On Friday, state prosecutors ordered the former party leader to pay a 300,000 mark (dlrs 140,000) fine after a 13-month criminal investigation into possible breach of trust charges linked to Kohl's acceptance of illegal donations. Once paid, Kohl will be legally cleared of guilt based on the evidence.


"It would be a very big gesture to ask Kohl to take up the honorary chairmanship again," Karl-Heinz Scherhag told Bild. "He has earned it."


Kohl was pressured to give up the symbolically weighty honorary position when prosecutors launched the probe in January 2000, after he admitted accepting off-the-books campaign money when he was chancellor and leader of the Christian Democratic party in the 1990s.


Many critics of Kohl assailed the moral legitimacy of the Bonn state court's ruling. They charged it was bought and pledged to pursue a parliamentary inquiry examining alleged kickbacks during Kohl's 16 years in power.


Kohl's lawyer, Stephan Holthoff-Pfoertner, said the former chancellor would pay. Kohl's office said the former chancellor would have no comment.

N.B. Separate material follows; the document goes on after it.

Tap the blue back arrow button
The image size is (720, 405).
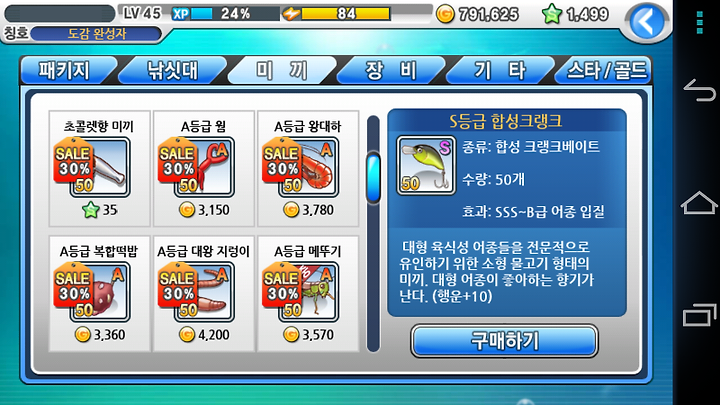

If tried and convicted, Kohl would have faced up to five years in jail and a possible fine, although the court said he likely would have gotten off a penalty equal to the deal cut with prosecutors.


In months of legal maneuvering, Kohl attempted to stave off further damage to his legacy as one of his nation's most respected postwar statesmen and the chancellor who united Germany in 1990.


But judicial investigations into other scandal figures continue, and government lawmakers are pursuing allegations that Kohl sold government favors during his years in power from 1982 to 1998 - which Kohl denies.


Still, Kohl, 70, outfoxed his political enemies in the Bonn case.


To deflect potential criminal charges for causing financial damage to his party, he privately raised millions last year to pay back fines that parliament imposed on the Christian Democrats for some 2 million marks (dlrs 1 million) in anonymous donations he accepted in the 1990s.


Kohl has three months to pay the fine - half to charity, the other half into public coffers.